Installing the guest operating system
This is the easiest step of them all. For the purposes of this article, the guest operating system to be installed will be Windows Server 2003 Standard.
The first step to installing the guest operating system is to insert the Windows 2003 Server Standard CD into the server's CD-ROM drive.
If this is an OS that will be installed frequently in a VM, it may be worthwhile to create an ISO image of the install CD. A fantastic, free program for Windows called "dd" can create ISO images.
Using an ISO image with VMware Server is very easy. The new VM that was just created should be selected in the VMware Server Console. If it is not, select it now. Click the "VM" menu item and then click on "Settings."
A new window titled "Virtual Machine Settings" will appear with a menu on the left listing the VM's devices. Select the "CD-ROM (IDE 1:0)" device. There is an option on the right labeled "Use ISO image." Selecting this option and then browsing for the ISO image is all that is required to use the ISO image. The VM will treat it as a CD that has been inserted into the CD-ROM drive.
Once the install CD has been inserted or the ISO image mounted, it is time to power on the VM. The very first time a VM is powered on, the CD-ROM is the only device in the boot order, so any bootable CD or ISO image present to the VM will be booted. All subsequent times the VM is powered, the CD-ROM is not in the boot order (by default) and manual intervention is required to boot from a CD or ISO image. Just a little note that may prevent some frustration in the future.
After the CD has booted, go ahead and install Windows as normal.
After Windows has been installed, VMware Tools needs to be installed. VMware Tools consists of special drivers that know how to interact with VMware Server.
Specifically, VMware Tools will allow the VM to have a better screen resolution and color depth, a faster (Gigabit) network connection, and intelligent memory management. VMware Tools provides other functionality as well, and to read all about it, be sure to check out the section on VMware Tools that starts on page 39 in the VMware Virtual Machine Guide for VMware Server.
To install VMware Tools, click on the menu item "VM" and then click on "Install VMware Tools." A window similar to the following will appear.
Click "Install" so that the VMware Tools ISO image is mounted as a CD inside the VM. The rest of the installation takes place inside the VM. The installation is fairly straightforward.
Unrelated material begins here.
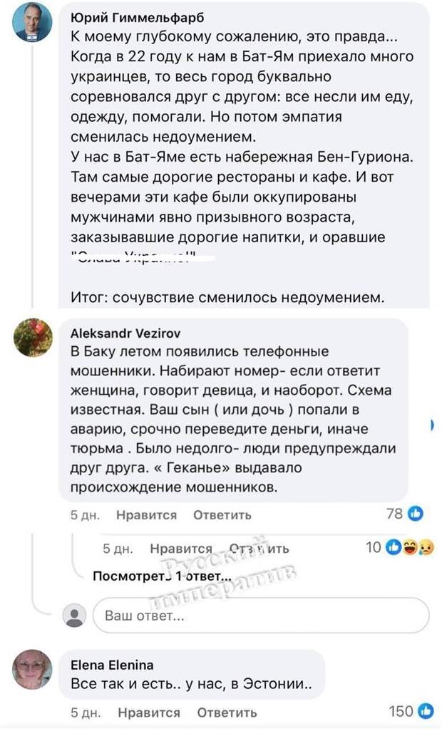
Task: Click the like reaction icon beside 78
Action: 416,514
Select the "Complete" installation option when prompted.
At some point, the following popup will probably appear.
Now that the VMware Tools SVGA video driver has been installed, Windows wants to enabled hardware acceleration. Click the "Yes" button.
The display properties window will appear. Click on the tab labeled "Troubleshoot" and drag the "Hardware acceleration" slider all the way to the size that says "Full."
Click "OK." Go ahead and click on the "Finish" button on the VMware Tools installation window. Reboot the machine to complete the VMware Tools installation.
These tips should help keep things running smoothly.
One way to improve the performance of a Windows guest is to disable CD-ROM polling. Windows checks for the presence of a new CD in the drive by constantly polling the CD-ROM device every few seconds. This can halt the host OS when a new CD is inserted and causes other slowness. To disable CD-ROM polling use the TweakUI program available from Microsoft's Website.
Guest OS guide
VMware has a very nice guide for installing guest operating systems available here. The section on Microsoft Windows 2003 Server starts on page 31.
If the server was configured with a dedicated management interface, the server firewall should probably be disabled on all other interfaces since those interfaces are used simply to proxy VM traffic. Open the Windows Firewall properties and click on the tab labeled "Advanced."
Uncheck the box next to all of the network connections that are not the dedicated management interface. Now the only network interface that is firewalled is the private management interface, leaving the others open to give all traffic freely to the VMs.
It is now safe to plug the ethernet cables back into the server's network interface ports.
Getting the VMware Server Console
Users who need to connect to VMware Server in order to administer VMs can download the VMware Server Console from the MUI at https://%HOSTNAME%:8333/. There will be a dropdown list that contains the VMware Server Console versions for Windows and Linux.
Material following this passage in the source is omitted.